> Exercise brief: Return the data that follows, keeping every word and mark unchanged.

> Exercise materials:
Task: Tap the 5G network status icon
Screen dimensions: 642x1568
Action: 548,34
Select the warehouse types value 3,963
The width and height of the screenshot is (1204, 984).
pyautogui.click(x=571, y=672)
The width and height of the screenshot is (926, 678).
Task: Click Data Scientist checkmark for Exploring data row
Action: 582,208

> Solution to this problem:
Task: Tap the 5G network status icon
Screen dimensions: 642x1568
Action: 548,34
Select the warehouse types value 3,963
The width and height of the screenshot is (1204, 984).
pyautogui.click(x=571, y=672)
The width and height of the screenshot is (926, 678).
Task: Click Data Scientist checkmark for Exploring data row
Action: 582,208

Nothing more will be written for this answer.